:: Supplied text

View Full Version : A different perspective? Perhaps?

Rich Kressly
04-17-2007, 08:28 AM
Let’s remember, it’s not about robots… right?

In light of some other discussions going on here about Championship match outcomes, refereeing, and team play I thought I'd share my Championship experience with you.

On Saturday, April 14, I had the privilege of wearing a team shirt at a FIRST competition for the first time since 2004, back when I was still with Team 103. I don’t say much about this, but those who know me know that FVC/FRC 1712 is “my” team. It just happened to work out that my volunteer and senior mentor duties at the event were all concluded by Friday evening and I was able to join my team for the whole day. I put the shirt on Saturday morning remembering what I always tell all of the teams that I've ever coached (basketball, baseball, robotics). "Wearing the jersey is a privelege, not a right. Cherish the moment, there's no guarantee you'll ever get to wear it again."

To make it even nicer for me, 1712 finished seeded 6th in the Galileo Division, and wound up being an alliance captain with 2056 and 703 as partners. The alliance made it all the way to the third match of the semi-finals. By any account, we were extremely fortunate to be in that position as a second year team.

Before anyone thinks I’m not ‘normal’ I will be completely honest and up front about a few things. I wanted to win. Seeing a whole section of the Georgia Dome cheering for your team is really cool. My team was within a few points of being a division semi-finalist (we would have earned trophies and medals) and we were within three matches of going to Einstein. When you get that close in the most prestigious high school robotics competition in the world it’s exciting, your heart pounds, and you can taste it.

In the end, it wasn’t in the cards for 1712 and its alliance partners this time. Were there some tough/close calls that the referees needed to make in that third match of the semi-finals? You bet. Could things have gone differently? Who knows. Would I trade the experience I had to have a Galileo medal? NEVER…

The bottom line is this … it’s ALL about the people. During the elimination rounds I got to spend time with some of my heroes and best friends in FIRST and I had a blast in the process. Miss Daisy (341) was also in the elims. 1712 wouldn’t even exist without having had 341 support last year and I got to go in the stands and hug Dina Campagna and high five Al Ostrow before the elims began to wish them good luck. As a pit crew member, I was behind the curtain with Paul Copioli from 217 helping make sure ALL Galileo teams had what they needed. 1712 got to make new friends with and borrow tools from 2053 and 703. I got to shake Dave Lavery’s hand at field side and share congratulations (Team 116 made it to the semis as well). I got my picture taken with Jay T. from 229 who is a student I hold the utmost respect for. Andy Baker (45) came over to stand with me and root the 1712 alliance on after his alliance was eliminated. I got to help guide the 1712 pit and drive crews and help repair the robot between elimination rounds. I had the pleasure of congratulating Ken Patton of 65, another hero and friend of mine, after his alliance defeated ours in the semi-finals. Carol Kauffman, the Philly Regional Director came field side to hug me and tell me how proud she was of the team. After my heart rate finally settled down, I had a chance to shake hands and chat with JVN and Karthik who both were also wearing their team shirts and who both were also eliminated in the semi-finals of their divisions. In that quiet moment, although we all would have rather still been playing, we concluded it was a great year for all. I got to meet with 1712 students and mentors after returning to the pits to tell them what an incredible run it was and to get team pictures taken with the battle weary robot.

::::

* Check your understanding *
1. In the Championship post, why could the writer join team 1712 for the whole of Saturday? Answer in one to three sentences.
2. Copy the part of the Championship post that starts at the words "Rich Kressly" and ends after "experience with you.", with no changes.
Use only the Championship post above as your source.

:: Dataset entries

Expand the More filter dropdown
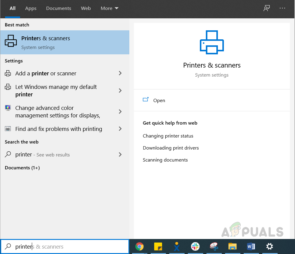 (110, 8)
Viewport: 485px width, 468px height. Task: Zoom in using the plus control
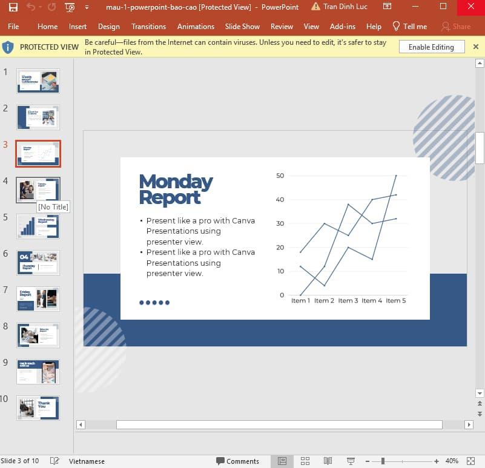point(436,461)
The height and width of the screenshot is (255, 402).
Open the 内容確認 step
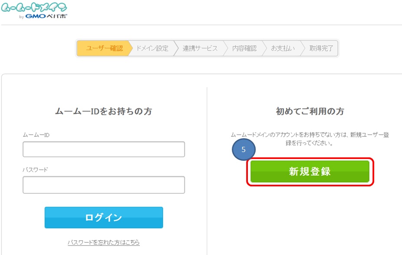pyautogui.click(x=244, y=49)
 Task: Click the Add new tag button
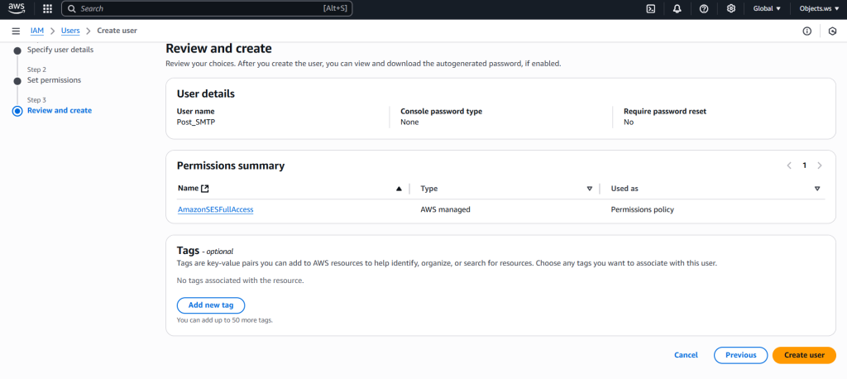[211, 305]
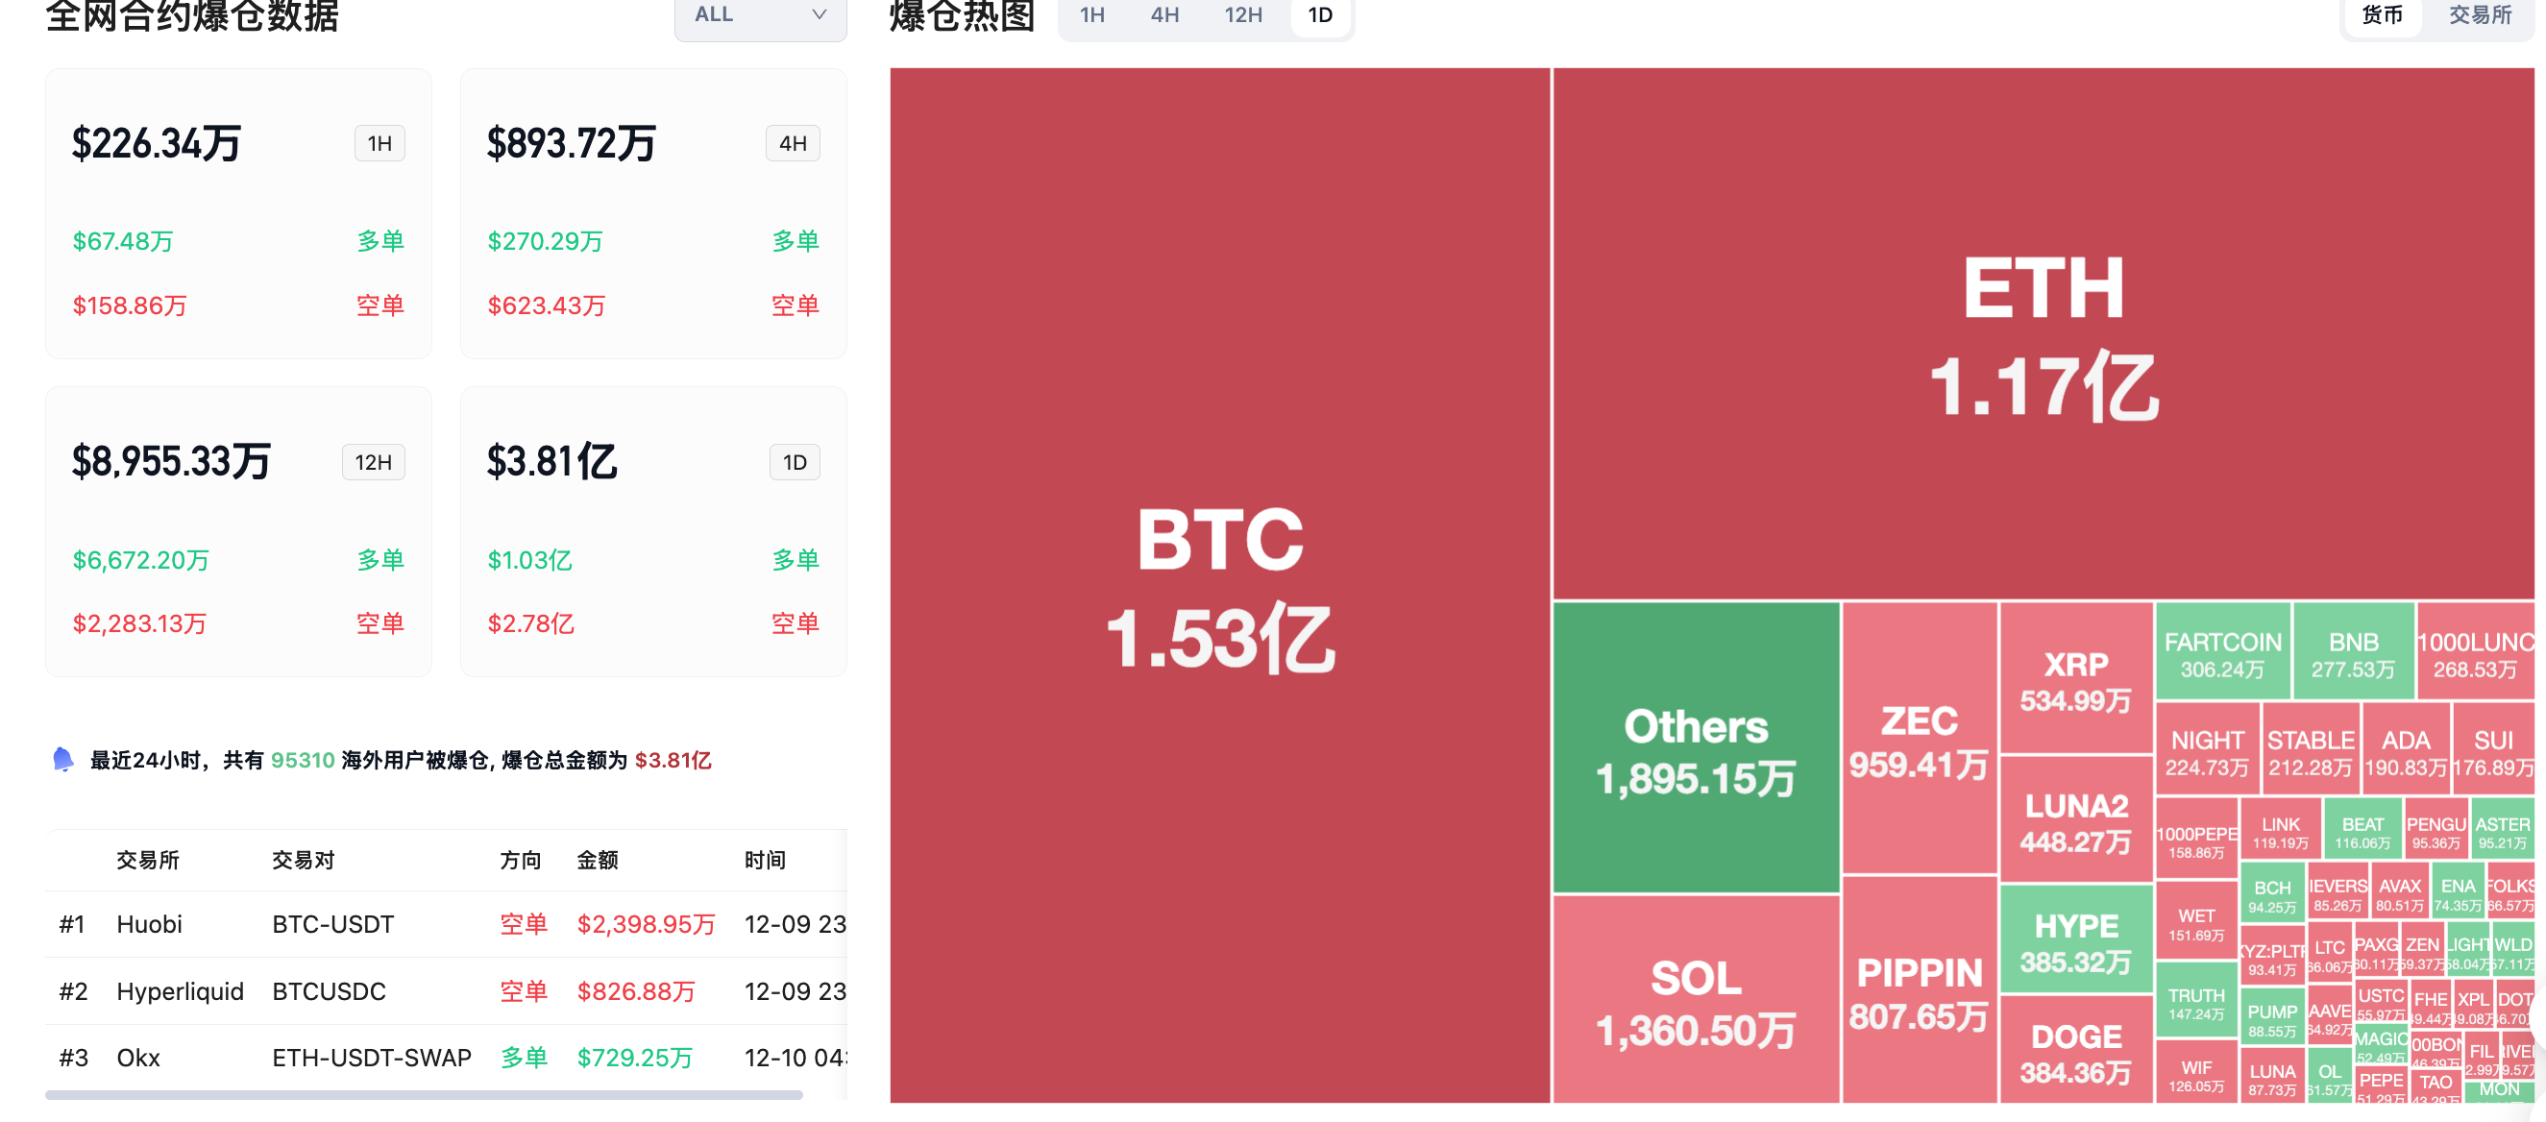Select the 1D heatmap timeframe
This screenshot has width=2546, height=1122.
click(1319, 16)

::::

* Answers for the tasks *
1. The writer's volunteer and senior mentor duties at the event were all finished by Friday evening. That left Saturday free to spend the whole day with the team.

2.
Rich Kressly
04-17-2007, 08:28 AM
Let’s remember, it’s not about robots… right?

In light of some other discussions going on here about Championship match outcomes, refereeing, and team play I thought I'd share my Championship experience with you.